Deux réunions sont attendues le 9 décembre au sein de la Ligue arabe et le 13 décembre à l’Organisation de la coopération islamique (OCI), à l’initiative d’Istanbul. « Il y a une certaine concurrence entre la Turquie, l’Iran et l’Arabie saoudite pour la défense de Jérusalem comme 3e lieu saint de l’Islam« , constate Agnès Levallois.

« Il y a un embarras de Riyad d’autant plus important que le royaume saoudien s’était rapproché d’Israël du fait de leur perception commune de la menace iranienne« , ajoute David Rigoulet-Roze.

« La République islamique va pouvoir se présenter comme le seul véritable défenseur de la cause palestinienne et la défense des lieux saints  et stigmatiser simultanément les pays arabes pour leur faiblesse voire leur trahison en la matière« , continue-t-il.

Le Maroc n’est pas en reste dans cette vague de contestation de la décision américaine. Mohammed VI a appelé directement Mahmoud Abbas, président de l’Autorité palestinienne, pour rejeter toute action qui altère le statut juridique et politique de Jérusalem et pour identifier « les démarches  à entreprendre et les actions à mener« .

En tant que président du Comité Al Qods, le roi a par la suite envoyé une lettre à Donald Trump et au secrétaire général de l’ONU, Antonio Guterres au nom de 57 pays arabes et musulmans pour le mettre en garde contre ce transfert. « Le Maroc a la capacité de dialoguer avec les parties prenantes, c’est-à-dire les États-Unis, Israël, les interlocuteurs palestiniens et les cinq membres permanents du Conseil de sécurité de l’ONU« , indique Agnès Levallois.

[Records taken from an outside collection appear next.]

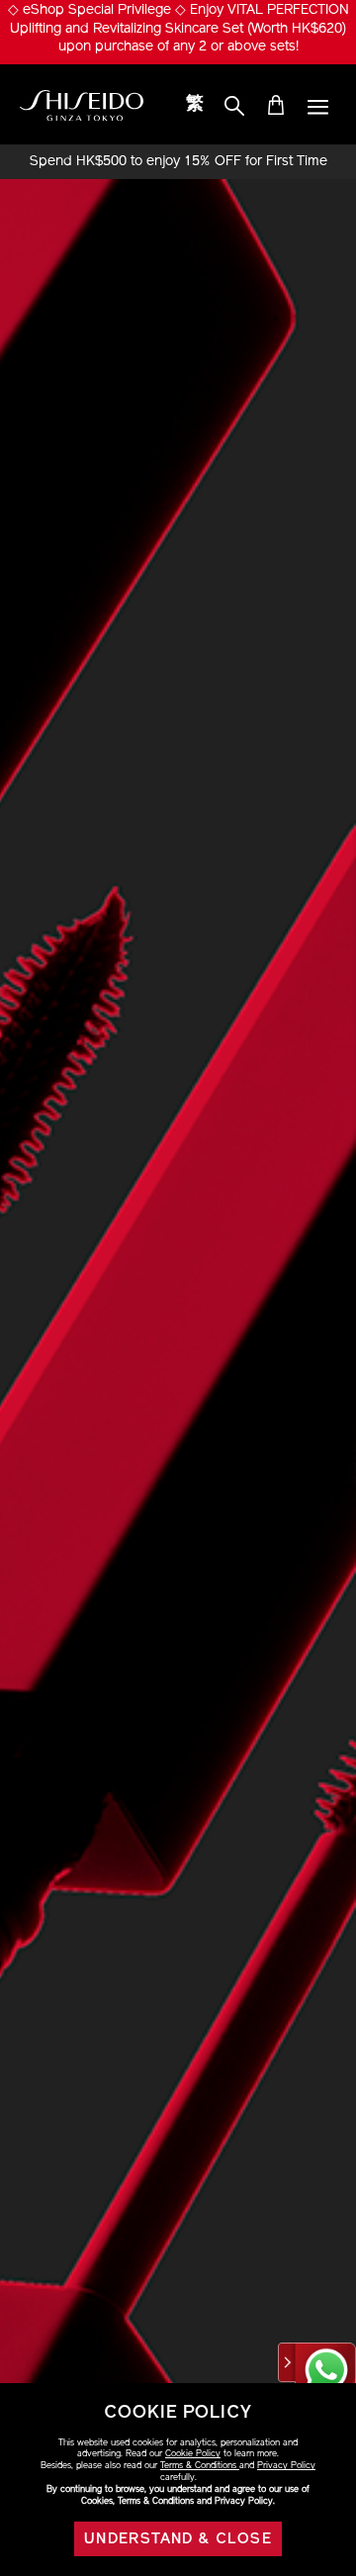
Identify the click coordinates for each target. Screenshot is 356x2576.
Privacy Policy (286, 2465)
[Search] (234, 107)
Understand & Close (178, 2539)
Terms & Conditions (199, 2465)
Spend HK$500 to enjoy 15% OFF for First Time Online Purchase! (178, 162)
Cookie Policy (193, 2453)
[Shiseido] (81, 106)
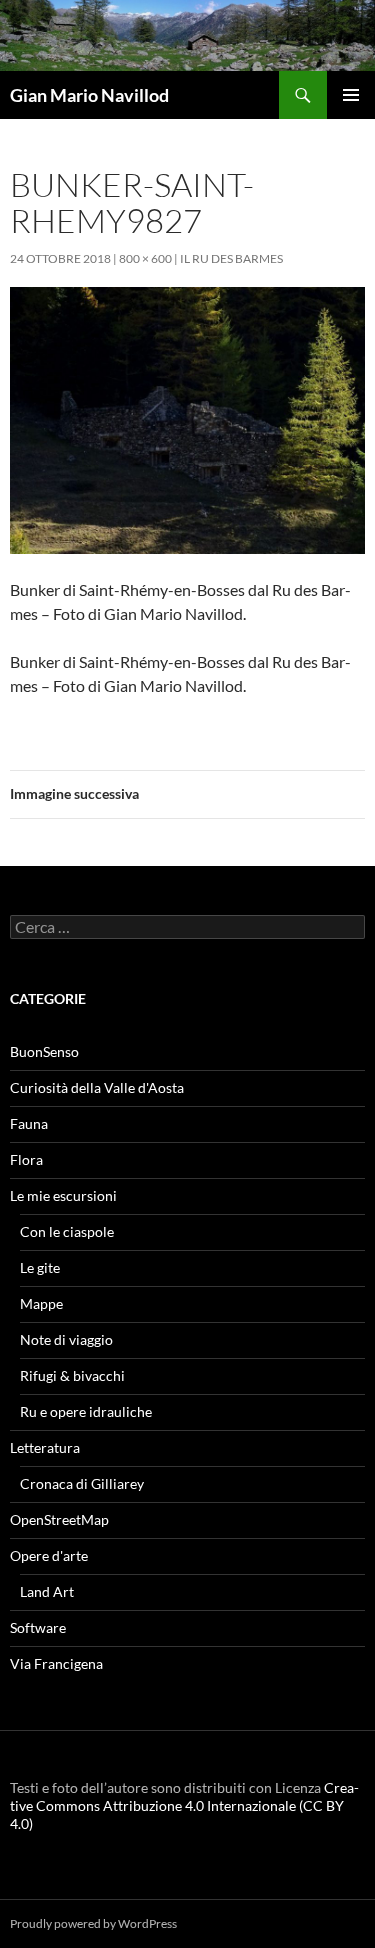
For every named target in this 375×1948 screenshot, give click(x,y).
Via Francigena (56, 1663)
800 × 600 (145, 258)
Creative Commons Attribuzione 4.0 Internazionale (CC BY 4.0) (184, 1805)
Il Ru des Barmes (231, 258)
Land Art (47, 1591)
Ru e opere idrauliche (86, 1411)
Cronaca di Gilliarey (82, 1483)
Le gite (40, 1267)
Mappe (41, 1303)
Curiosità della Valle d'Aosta (97, 1087)
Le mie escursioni (63, 1195)
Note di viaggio (66, 1339)
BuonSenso (44, 1051)
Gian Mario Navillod (89, 95)
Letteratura (45, 1447)
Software (38, 1627)
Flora (26, 1159)
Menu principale (351, 95)
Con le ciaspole (67, 1231)
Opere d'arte (49, 1555)
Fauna (29, 1123)
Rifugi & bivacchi (72, 1375)
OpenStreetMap (59, 1519)
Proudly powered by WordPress (93, 1923)
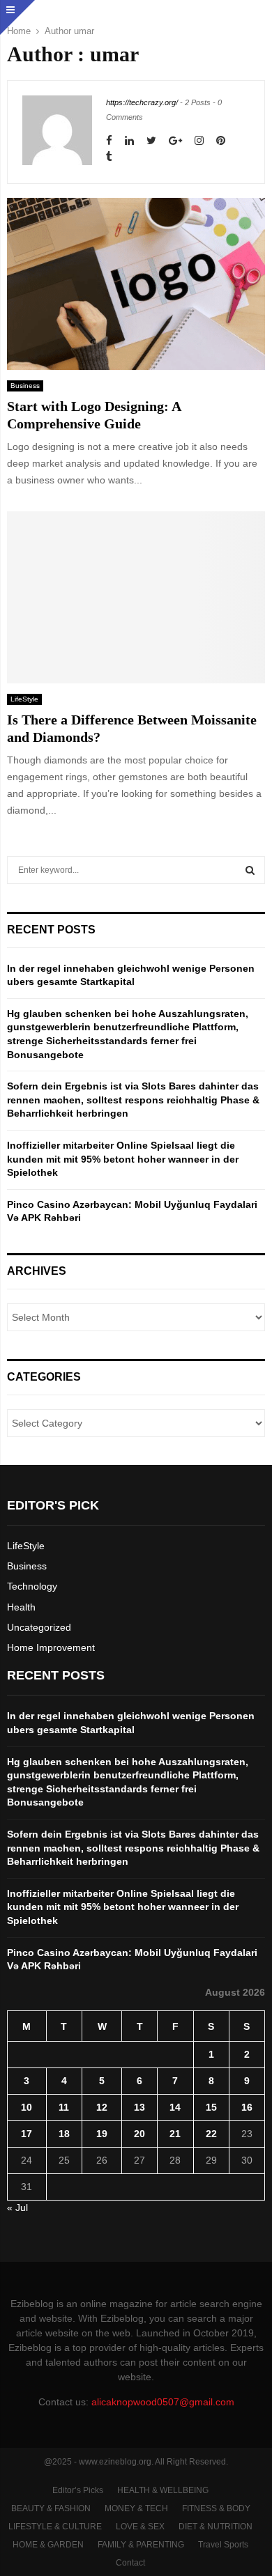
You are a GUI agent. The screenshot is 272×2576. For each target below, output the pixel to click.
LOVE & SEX (140, 2526)
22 (211, 2133)
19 (101, 2133)
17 (26, 2133)
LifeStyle (24, 699)
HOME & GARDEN (48, 2545)
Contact (130, 2563)
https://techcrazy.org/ (142, 102)
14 (175, 2107)
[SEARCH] (250, 870)
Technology (32, 1586)
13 (139, 2107)
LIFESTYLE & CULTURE (55, 2526)
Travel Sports (223, 2545)
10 (26, 2107)
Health (21, 1607)
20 (139, 2133)
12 (101, 2107)
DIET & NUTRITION (215, 2526)
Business (25, 385)
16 (246, 2107)
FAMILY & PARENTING (141, 2545)
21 (175, 2133)
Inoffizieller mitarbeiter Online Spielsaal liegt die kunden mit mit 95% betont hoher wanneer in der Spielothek (123, 1159)
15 (211, 2107)
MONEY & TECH (136, 2508)
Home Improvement (51, 1647)
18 (64, 2133)
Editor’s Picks (77, 2490)
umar (84, 31)
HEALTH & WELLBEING (163, 2490)
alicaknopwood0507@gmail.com (162, 2401)
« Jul (17, 2207)
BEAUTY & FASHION (51, 2508)
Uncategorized (39, 1627)
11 (64, 2107)
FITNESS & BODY (216, 2508)
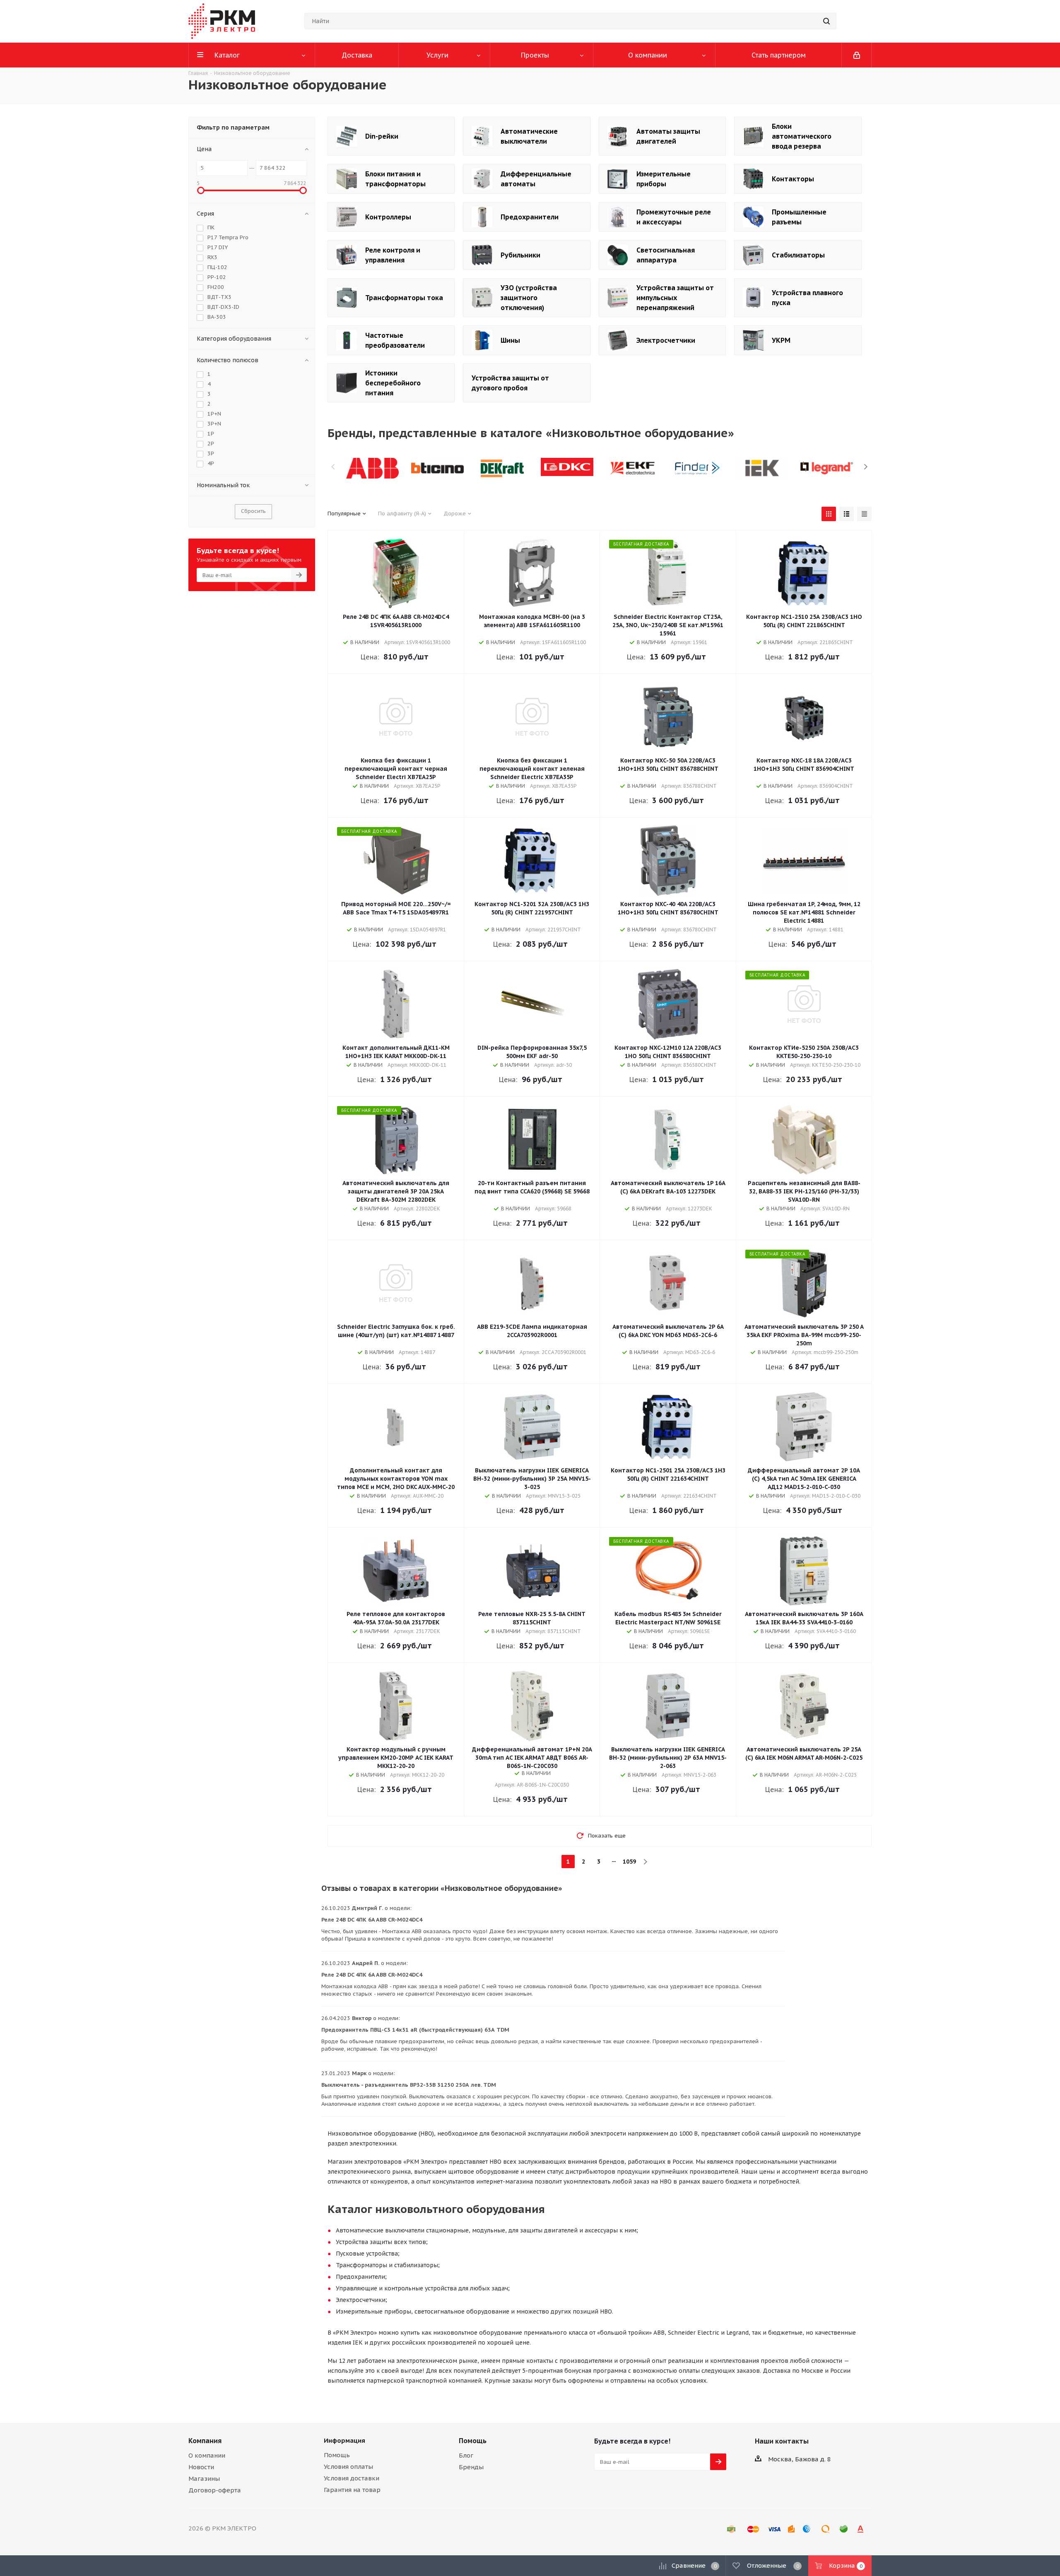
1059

La chargée d’affaires américaine a d’ailleurs été convoquée par le ministère des Affaires étrangères à Rabat, avec les quatre ambassadeurs des autres membres permanents du Conseil de sécurité, pour « transmettre la position marocaine« , nous expliquait une source diplomatique marocaine.

Alors que le siège du Comité Al Qods, créé en 1975 par l’OCI, est à Rabat, « Mohammed VI a de fait un rôle non négligeable alors que le rôle du comité est de préserver l’identité religieuse des lieux saints et donc ce que l’on qualifiait de « statu quo » qui prévalait depuis 1967 jusqu’à aujourd’hui« , analyse David Rigoulet-Roze.

« Sans reconnaître l’État hébreu, le Maroc a des canaux de discussion permanents avec Israël en plus d’être un des alliés des États-Unis« , relève Agnès Levallois . L’historien israélien Amnon Ramon rappelle aussi que le Maroc avait joué un rôle d’intermédiaire dans les discussions entre l’Égypte et Israël en 1967.

Mais encore faut-il réussir à mettre tous les interlocuteurs autour de la même table et les faire parler alors qu’aucune solution ne peut concrètement empêcher Donald Trump de déplacer son ambassade. « Les États-Unis font partie du Conseil de Sécurité de l’ONU et vont mettre le veto. On se retrouve face aux faiblesses de l’organisation internationale« , relève Agnès Levallois qui précise que Donald Trump ne prend pas en considération l’impact d’un tel geste diplomatique. C’est connu, le président des États-Unis aime jouer avec le feu.